With the medical ball on the ground in front of you. Set the clock or boxing timer with 30-second intervals. Start giving the start with the clock jumping over the medicine ball in front and behind. Put your knees up to your chest! Keep this until the intervals timer sounds, then switch from side to side by jumping to the side. Again, jump with your knees up to your chest. In the next interval, from behind to front and back. Continue to switch between two-sided and duplex to front/side.
Ground Slam – Take the medical ball and lift it over your head and slam it with as much force as possible on the ground and resume it and repeat it for the number of repetitions and set-up. A tip put on the ground something that doesn’t bounce it much like a wide of blankets or duvets rolled up also so as not to spoil the medical ball much because not all of them are quality.
Front Wall Slam – In front of the wall with the medical ball pull one hand against the wall and resume the ball on the fly or pick it up from the ground and change hands and pull again.
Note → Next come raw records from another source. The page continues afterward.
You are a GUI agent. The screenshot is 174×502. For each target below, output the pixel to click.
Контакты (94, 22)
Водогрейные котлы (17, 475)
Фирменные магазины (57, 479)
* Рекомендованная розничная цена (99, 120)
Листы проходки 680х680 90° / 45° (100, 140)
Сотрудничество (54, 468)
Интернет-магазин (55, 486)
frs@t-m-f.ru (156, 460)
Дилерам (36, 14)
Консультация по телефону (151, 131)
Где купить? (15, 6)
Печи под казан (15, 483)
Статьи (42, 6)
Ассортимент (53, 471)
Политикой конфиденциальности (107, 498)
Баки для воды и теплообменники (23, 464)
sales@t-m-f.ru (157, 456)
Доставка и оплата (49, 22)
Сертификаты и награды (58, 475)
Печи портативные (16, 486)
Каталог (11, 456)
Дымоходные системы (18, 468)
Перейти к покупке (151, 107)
Make at least 10 on the side and then repeat or change exercise.
Side Wall Slam – This time you’re with your back against the wall and you slam the medical ball hard and pick it up, first on one side and then on the other or more shots from the same side. Don’t drop the medical ball to the ground.
With a partner, standing back to back but half a step away. Stay far enough so that there is enough room to pass the ball between the two. A Fighter rotates the medical ball from the right (keeping his feet planted) and passes the ball into his hands to his training partner, who is also twisted to the left to catch the ball. Now the Fighter who took the medical ball then turns to his right and continues like this, Repeat for the number of repetitions or the set time.
Hold the medical ball in your hands and pull knees to the medicine in front of you. Like it’s a clinch and you go hit the medical ball.
Sit-ups, with a partner. A fighter holds the medical ball and does a sit-up and delivers the medical ball while he is in the “up” position. The other fighter holds the medical ball lying over his head and then does another sit-up, handing the medical ball to his partner. Then he does another sit-up, at the end of which he gets the ball again. Basically, you sit down with each other with the medical ball. You can also do it yourself if you “organize”.
This is a good drills for striking. Both fighters wear gloves or bag gloves (I recommend putting on the bands as well, always protect your hands when hitting). This drills must be done for 3 rounds each, for a total of 6 rounds. One of the fighters holds the medical ball around the chest height, and the other fighter hits the medical ball as if it were a heavy bag. The fighter holding the ball must change the positions of the ball to create different angles and punch levels, and should use the footwork to do the same by varying the position. This forces the fighter who hits to move a lot. After the round you pass the ball, one round apiece for a total of 3 rounds each. If a fighter drops the ball, that fighter (not his partner) has to do 10-20 push-ups for each time the ball has fallen. 10 push-ups for beginners, 20 for advanced and agonists. Even holding the ball is tiring and the aim is also to drop the ball to make your training partner do the push-ups.
As you can see I’ve put in drills that you have to do with training partners and others that you can do on your own! No Excuses!
Clearly there are dozens and dozens of exercises for physical enhancement using the medical ball such as push-ups, abdominals, etc. but the post aims to focus on more conditioning and combat-oriented exercises where clearly there is also physical enhancement but it is to give you a vision of an alternative and specific use for combat sports.